Bu arada ben de Yunanlıların işinin ne kadar zor olduğunu bir kez daha kavramış oldum.
Bildiğiniz gibi Yunanistan 110 milyar dolarlık kredi ile IMF ve AB tarafından ‘kurtarılarak’ piyasaların dışına çıkarıldı. Bunun karşılığında 2013 sonuna kadar giden bir istikrar programı uygulamaya konuldu. İşler planlandığı gibi giderse 2013’te Yunan milli hasılasının yüzde 150’sine yükselecek olan kamu borcunun nihayet stabilize olması ve Yunanistan’ın yeniden piyasalara dönmesi planlanıyor.
Kemerler sıkılıyor
Papadapoulos, Yunan halkının kemer sıkmaktan başka çaresi kalmadığını anladığını ve çoğunluğun reformları desteklediğini, dolayısıyla hükümetin istikrar programını sonuna kadar götürmeye muktedir olduğunu söylüyor. Öyle olsun. 2010’da bütçe açığı yüzde 9,4’e geriletilmiş. Geçen yıl yüzde 14’e çıkmıştı. Önemli bir başarı sayılır ama daha gidilecek çok yol var. Radikal bir emeklilik reformu yolda. Hükümet tam 160 meslekte (inanamadığımdan rakamı tekrarlattım) tekelci ayrıcalıklara son vermeye kararlı. Dahası kamuda ücret indirimleri başlamış durumda.
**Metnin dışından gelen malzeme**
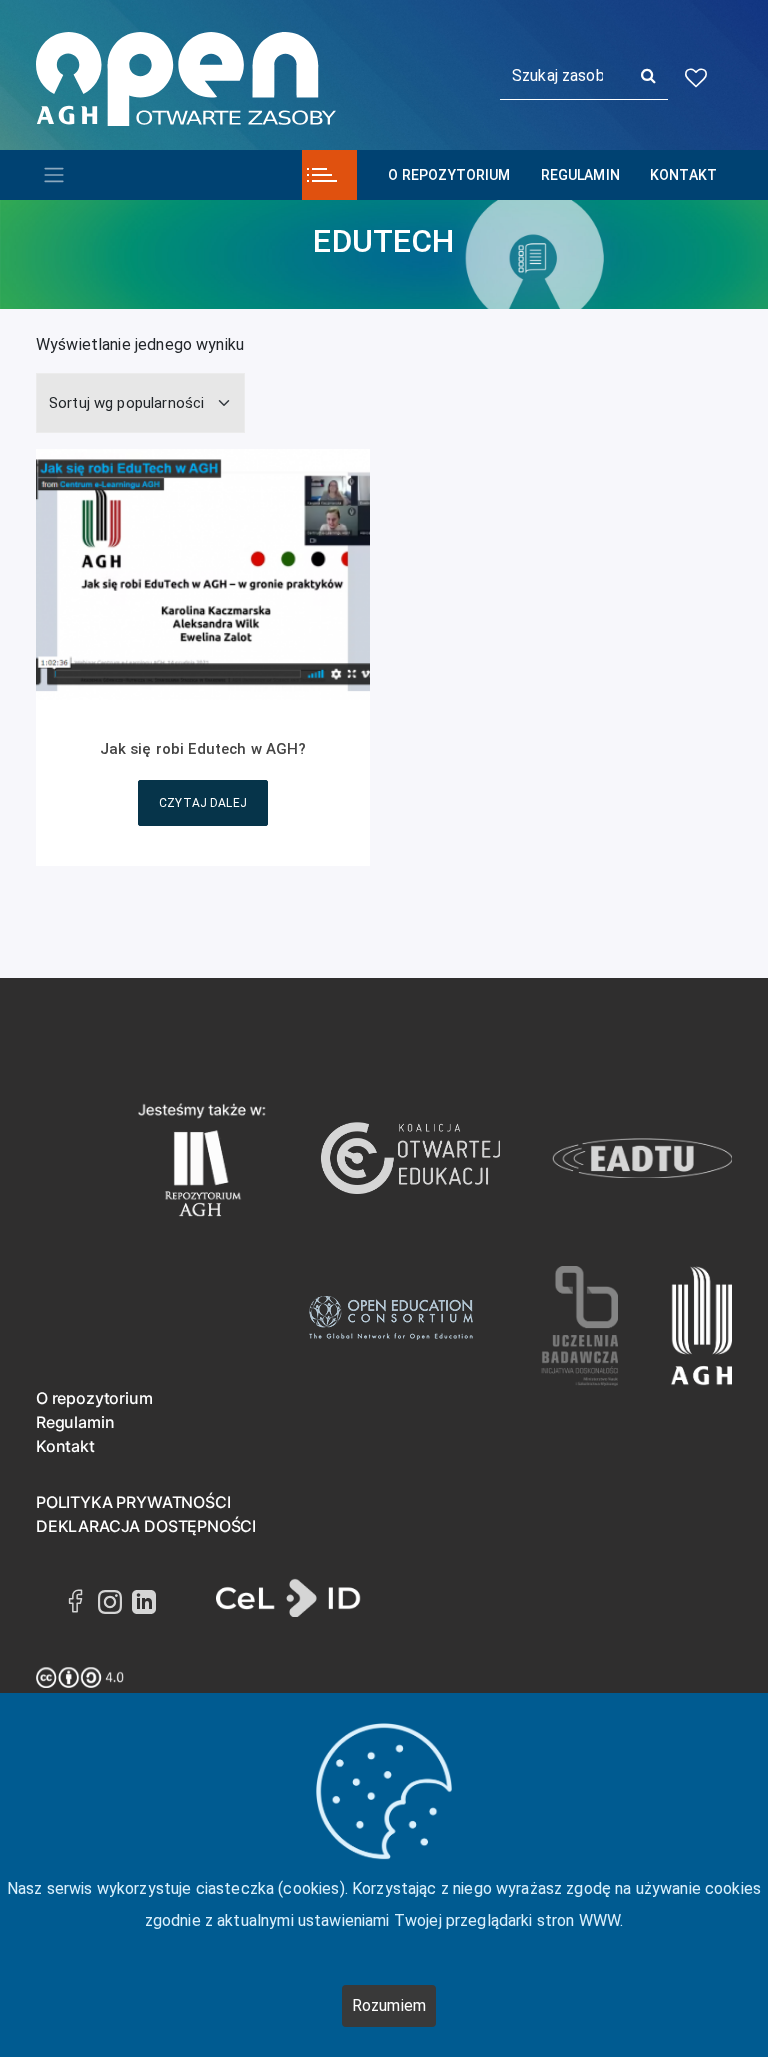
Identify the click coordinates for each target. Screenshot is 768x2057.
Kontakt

İstikrar programının hedeflerine ulaşabilmesi için en kritik unsur, geçen yıl yüzde 4 küçülen ve bu yıl da küçülmesi beklenen Yunan ekonomisinin gelecek yıldan itibaren büyümeye başlaması. Bunun için Yunanistan’ın diğer temel sorunu olan rekabet sorununu çözmesi gerekiyor. Normalde bu sorun yerli para devalüe edilerek çözülür ama Yunanistan’ın böyle bir olanağı yok. Papadapoulos zinhar eurodan çıkmayacaklarını söylüyor. Bunu Fransa ve Almanya da (şimdilik) euro sarsılır diye istemiyorlar.
Ücret deflasyonu
Bu durumda geriye tek yol kalıyor. Verimliliği arttırıcı (ve de işsizliği) reformlara devam etmek ancak bu yetmeyeceğinden ek olarak ücretleri önemli ölçüde düşürmek. Kamuda başlayan ücret indirimi devam etmek zorunda ama önemli olan ücretlerin özel kesimde düşmesi. Bu işsizlik baskısı ile mi olacak, bilmiyoruz. Papadapoulos Yunan ekonomisinin şimdiden rekabet gücü kazanmaya başladığını söylüyor. İhracat geçen yıl yüzde 7 artmış. Ancak bu artış ne ölçüde baz etkisinden kaynaklanıyor, bakmak lazım.
Diyelim ki üç yıl
daha Yunanlılar kemer sıkmaya devam ettiler ve istikrar planı hedeflerine ulaştı. Bu noktada borç oranı yüzde 150’ye ulaşmış olacağından, Yunan ekonomisinin kendi ayakları üzerinde durabilmesi için faizin yüzde 3’e kadar düşmesi, büyümenin hiç olmazsa yüzde 1-2, faiz dışı fazlanın da yüzde 2-3 seviyelerinde olması gerekecek. Almanlar kabul ederse faiz düşebilir. Ücretler yeterince düşer, bütçe dengeye gelirse, özel sektör kaynaklı büyüme de olabilir. Ama nispeten yüksek faiz dışı fazla
Yunanlıların kıyamete kadar bellerini bükmeye devam eder.
Yunan halkının bu ıstıraba katlanması gerektiğinden emin değilim. Ben olsam, eurodan çıkmayı ve bu vesileyle borcun bir bölümünü buharlaştırmayı tercih ederdim. Daha az ıstıraplı olurdu.